Василий Андреевич зажигает все три свечи, садится к столу.
Вчера перед сном, сожалея, закончил чтение шестого, последнего тома «Дон Кишота» Михаила Серванта. Как знать, что было у Серванта по-испански, но французская переделка Флориана – впечатляющее творение. В предисловии Флориан о герое Серванта говорит лапидарно и точно: сумасшедший делами, мудрец мыслями. Весь в своего творца. Господи! Простейшая история! Начитавшись книг, искренний сердцем человек впал в детство. Дети, играя, ушибаются. Дон Кишот ушибается в каждой глазе. Страдает его нескладное тело, а больно читателю. Бессмертная книга!
Душа у Василия Андреевича пульсирует, готовая объять Вселенную. Душа-то велика, да человек мал. Где оно лежит, простое и вечное, о коем он, Базиль Жуковский, мог бы поведать всему белому свету? В камне подобное сказание имеется в Москве: храм Василия Блаженного! Написать эпопею о юродивом, а через него о русском юродстве?
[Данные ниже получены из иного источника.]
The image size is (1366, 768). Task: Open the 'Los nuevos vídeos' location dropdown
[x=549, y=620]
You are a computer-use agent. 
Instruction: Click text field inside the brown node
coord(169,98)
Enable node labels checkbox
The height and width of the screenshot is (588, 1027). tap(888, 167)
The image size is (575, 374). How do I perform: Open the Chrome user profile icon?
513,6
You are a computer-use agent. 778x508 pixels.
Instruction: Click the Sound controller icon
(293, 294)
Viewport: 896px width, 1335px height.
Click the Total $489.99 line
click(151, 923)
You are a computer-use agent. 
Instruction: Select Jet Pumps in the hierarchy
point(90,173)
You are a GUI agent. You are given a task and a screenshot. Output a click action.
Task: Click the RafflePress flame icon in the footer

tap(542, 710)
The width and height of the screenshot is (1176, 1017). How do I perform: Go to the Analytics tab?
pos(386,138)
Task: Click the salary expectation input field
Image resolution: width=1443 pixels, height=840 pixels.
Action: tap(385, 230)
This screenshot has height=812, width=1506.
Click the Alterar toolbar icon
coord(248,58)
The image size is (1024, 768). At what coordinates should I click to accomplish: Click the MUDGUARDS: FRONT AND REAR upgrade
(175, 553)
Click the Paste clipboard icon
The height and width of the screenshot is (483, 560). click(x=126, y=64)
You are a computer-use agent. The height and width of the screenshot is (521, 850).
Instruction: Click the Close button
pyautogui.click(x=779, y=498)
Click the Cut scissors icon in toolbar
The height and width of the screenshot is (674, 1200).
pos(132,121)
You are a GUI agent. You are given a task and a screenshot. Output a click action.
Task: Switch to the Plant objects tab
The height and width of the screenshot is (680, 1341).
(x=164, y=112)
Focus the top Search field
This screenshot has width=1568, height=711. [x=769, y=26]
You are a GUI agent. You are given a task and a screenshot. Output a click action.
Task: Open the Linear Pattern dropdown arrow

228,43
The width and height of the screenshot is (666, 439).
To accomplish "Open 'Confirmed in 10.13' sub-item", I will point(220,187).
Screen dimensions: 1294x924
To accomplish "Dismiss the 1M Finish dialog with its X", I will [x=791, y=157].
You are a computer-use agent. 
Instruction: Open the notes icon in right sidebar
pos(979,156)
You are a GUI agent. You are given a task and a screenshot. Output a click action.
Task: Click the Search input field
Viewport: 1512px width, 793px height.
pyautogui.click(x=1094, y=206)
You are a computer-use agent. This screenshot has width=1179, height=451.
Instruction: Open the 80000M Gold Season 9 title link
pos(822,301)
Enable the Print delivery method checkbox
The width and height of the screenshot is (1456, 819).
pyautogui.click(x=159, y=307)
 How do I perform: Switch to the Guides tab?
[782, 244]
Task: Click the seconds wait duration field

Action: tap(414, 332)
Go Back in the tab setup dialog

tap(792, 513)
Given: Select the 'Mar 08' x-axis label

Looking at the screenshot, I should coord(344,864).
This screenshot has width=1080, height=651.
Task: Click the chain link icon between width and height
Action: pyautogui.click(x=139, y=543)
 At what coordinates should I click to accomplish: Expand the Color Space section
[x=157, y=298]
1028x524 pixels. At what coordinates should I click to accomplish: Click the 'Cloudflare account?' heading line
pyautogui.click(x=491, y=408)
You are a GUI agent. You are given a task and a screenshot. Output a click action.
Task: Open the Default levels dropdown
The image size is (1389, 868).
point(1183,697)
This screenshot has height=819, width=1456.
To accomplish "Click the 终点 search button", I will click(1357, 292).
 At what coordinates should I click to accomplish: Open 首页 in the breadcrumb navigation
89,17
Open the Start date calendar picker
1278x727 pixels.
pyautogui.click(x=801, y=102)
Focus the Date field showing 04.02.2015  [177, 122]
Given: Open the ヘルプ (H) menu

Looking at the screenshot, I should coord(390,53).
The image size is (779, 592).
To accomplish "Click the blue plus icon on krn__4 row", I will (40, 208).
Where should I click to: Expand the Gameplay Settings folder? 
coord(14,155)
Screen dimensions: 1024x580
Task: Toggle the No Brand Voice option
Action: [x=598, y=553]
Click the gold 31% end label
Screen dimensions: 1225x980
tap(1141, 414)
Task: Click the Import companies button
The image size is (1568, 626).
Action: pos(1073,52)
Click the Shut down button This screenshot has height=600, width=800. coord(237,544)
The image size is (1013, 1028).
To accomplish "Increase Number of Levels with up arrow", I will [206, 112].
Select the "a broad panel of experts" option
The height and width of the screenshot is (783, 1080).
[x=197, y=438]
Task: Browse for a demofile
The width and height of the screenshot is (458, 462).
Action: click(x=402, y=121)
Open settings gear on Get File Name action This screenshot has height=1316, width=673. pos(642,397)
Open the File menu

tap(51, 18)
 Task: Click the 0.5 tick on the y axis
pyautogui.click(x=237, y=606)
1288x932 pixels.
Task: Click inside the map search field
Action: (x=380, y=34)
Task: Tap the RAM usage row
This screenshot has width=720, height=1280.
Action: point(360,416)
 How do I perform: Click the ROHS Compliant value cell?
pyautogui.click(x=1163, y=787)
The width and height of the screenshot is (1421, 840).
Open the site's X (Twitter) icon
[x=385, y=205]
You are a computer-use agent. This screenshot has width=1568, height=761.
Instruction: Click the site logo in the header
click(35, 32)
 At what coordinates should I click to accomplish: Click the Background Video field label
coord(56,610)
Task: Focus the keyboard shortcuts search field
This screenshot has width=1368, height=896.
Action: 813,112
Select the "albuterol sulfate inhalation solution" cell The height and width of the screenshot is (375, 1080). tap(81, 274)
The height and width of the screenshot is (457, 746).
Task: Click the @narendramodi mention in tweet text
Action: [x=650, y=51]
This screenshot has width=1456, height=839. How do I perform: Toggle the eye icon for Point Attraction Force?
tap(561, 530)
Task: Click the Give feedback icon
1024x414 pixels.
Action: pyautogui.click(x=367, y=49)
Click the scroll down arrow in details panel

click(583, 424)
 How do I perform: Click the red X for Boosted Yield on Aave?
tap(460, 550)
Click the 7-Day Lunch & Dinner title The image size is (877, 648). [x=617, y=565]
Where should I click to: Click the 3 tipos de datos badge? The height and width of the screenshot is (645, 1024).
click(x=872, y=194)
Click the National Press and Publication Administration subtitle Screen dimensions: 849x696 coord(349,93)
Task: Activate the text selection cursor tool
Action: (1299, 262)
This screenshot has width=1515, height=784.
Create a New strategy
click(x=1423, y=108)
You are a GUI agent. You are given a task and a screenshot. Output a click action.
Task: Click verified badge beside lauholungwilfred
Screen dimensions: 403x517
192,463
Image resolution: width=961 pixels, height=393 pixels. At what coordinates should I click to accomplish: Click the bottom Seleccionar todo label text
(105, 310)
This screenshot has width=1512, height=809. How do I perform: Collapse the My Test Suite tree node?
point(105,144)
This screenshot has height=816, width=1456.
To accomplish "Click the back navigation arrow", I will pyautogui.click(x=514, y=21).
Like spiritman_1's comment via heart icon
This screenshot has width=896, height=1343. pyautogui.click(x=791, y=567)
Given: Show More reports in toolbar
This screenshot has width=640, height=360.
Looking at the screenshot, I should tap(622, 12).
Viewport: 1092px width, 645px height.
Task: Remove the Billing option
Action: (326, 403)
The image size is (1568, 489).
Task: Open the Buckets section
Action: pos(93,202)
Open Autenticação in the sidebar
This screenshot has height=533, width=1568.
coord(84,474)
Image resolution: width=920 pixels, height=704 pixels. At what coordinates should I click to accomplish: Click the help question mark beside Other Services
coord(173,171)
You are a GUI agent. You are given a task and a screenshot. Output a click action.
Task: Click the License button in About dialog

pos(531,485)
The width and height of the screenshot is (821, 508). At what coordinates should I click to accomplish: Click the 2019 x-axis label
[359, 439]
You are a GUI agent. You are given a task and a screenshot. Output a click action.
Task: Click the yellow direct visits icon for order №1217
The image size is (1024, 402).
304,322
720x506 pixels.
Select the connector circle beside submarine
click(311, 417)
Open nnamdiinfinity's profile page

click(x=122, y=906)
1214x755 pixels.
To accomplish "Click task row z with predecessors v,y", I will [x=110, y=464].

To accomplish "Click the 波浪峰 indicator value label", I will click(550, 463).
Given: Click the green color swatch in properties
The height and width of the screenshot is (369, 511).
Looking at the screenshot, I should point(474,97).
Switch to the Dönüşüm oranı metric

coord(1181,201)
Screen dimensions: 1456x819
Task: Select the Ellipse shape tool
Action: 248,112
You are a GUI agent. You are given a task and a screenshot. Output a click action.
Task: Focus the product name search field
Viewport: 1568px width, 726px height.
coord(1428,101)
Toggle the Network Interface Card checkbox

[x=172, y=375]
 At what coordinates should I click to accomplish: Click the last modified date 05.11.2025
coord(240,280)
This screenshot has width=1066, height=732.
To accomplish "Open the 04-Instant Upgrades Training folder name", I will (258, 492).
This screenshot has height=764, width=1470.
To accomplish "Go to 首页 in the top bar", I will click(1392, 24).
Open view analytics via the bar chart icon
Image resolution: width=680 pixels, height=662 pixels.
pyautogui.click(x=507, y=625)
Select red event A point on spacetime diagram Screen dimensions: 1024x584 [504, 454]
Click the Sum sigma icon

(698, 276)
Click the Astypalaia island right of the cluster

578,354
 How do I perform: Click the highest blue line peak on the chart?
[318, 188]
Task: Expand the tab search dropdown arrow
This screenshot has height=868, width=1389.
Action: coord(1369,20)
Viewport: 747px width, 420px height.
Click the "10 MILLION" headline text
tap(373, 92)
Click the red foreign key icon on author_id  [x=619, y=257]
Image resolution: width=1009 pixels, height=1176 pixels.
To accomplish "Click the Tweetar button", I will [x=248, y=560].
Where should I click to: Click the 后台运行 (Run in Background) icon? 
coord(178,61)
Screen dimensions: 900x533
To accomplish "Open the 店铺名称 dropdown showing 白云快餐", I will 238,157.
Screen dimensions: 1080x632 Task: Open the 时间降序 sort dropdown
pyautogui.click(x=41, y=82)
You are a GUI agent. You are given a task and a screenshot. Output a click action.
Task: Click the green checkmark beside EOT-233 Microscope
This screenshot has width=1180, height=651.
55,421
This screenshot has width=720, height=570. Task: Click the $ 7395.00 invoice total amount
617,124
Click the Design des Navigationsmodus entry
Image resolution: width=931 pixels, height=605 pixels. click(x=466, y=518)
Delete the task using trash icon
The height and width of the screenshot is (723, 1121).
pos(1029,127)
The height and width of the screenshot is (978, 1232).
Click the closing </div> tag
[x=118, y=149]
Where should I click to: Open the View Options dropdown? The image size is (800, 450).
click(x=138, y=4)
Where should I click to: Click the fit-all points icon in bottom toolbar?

Пожалуй… Однако ж тут так много церковного, так много низкого… Достижима ли в подобном сюжете величественная высота, коей служит поэзия?
Василий Андреевич обмакивает в чернила перо, но белый лист ослепительно чист. Прикоснуться к бумаге невозможно. Слово без великой мысли, без упоительного чувства – пустоцвет.
Василий Андреевич открывает тетрадь с дневником и на последней странице выводит: Базиль де Жуковский, Базиль де Жуковский…
– Учиться, друг! Учиться!
Придвигает к себе третий том «Принципов литературы». Шарль Баттё. Карамзин признался, что сия книга у него настольная.
Увы! Глаза бегут по строчкам, а душа далеко.
– Измыслить великое творенье невозможно! – Он почти кричит на самого себя. – Великие творения – Божий дар!
Ходит по комнате, водит пальцем по тропическим ледяным цветам на окне.
Андрей Тургенев твердит: русская история – материк, не видавший парусов Колумбовой эскадры. Херасков, Княжнин, Озеров – не история, а вздохи по поводу. «Наталья – боярская дочь» – всего лишь сентиментальная барышня в шубе XVII века.
В Андрее кипит соперничество. Он убежден: Карамзина необходимо затмить! Ради русской литературы затмить. Однако ж Карамзин принялся за эпопею об Илье Муромце. Пока писатель жив, у него все впереди.
Сам Андрей бредит эпопеей о Несторе-летописце. Андрею много дано. Его Нестор может прославить не только Тургеневых, но и всю русскую литературу. Но ты-то что можешь, Жуковский? Бесплодная Соломония Сабурова, якобы родившая в монастыре старшего брата Ивана Грозного? Евпатий Коловрат? Равноапостольная княгиня Ольга?..
На душе тоскливо. Утро не одарило ни единой строкой.
Рука тянется к матушкиному письму. Письмо принесли неделю тому назад, привез Максим Акулов – дар Марии Григорьевны, его единственная собственность. Письмо с укорами, но Василий Андреевич читает матушкины наставления, как молитву. «Посылаю при сём с Максимом денег 50 р., из коих я приказывала купить мне зайчий мех и ножичек, а оставшие тебе. Да при отъезде моем оставила я тебе 15 р., и у тебя было еще столько же, почему и полагаю я достаточно для тебя будет для исправления твоих нужд. А советую и прошу тебя, друг мой, оставить мундир свой делать до приезда нашего. Это прихоть, Васенька, не согласующаяся с твоим состоянием».
Всякий раз, дочитав до слов: «Не мотай, пожалуйста», в сердце у Василия Андреевича вскипает обида, и он откладывает письмо.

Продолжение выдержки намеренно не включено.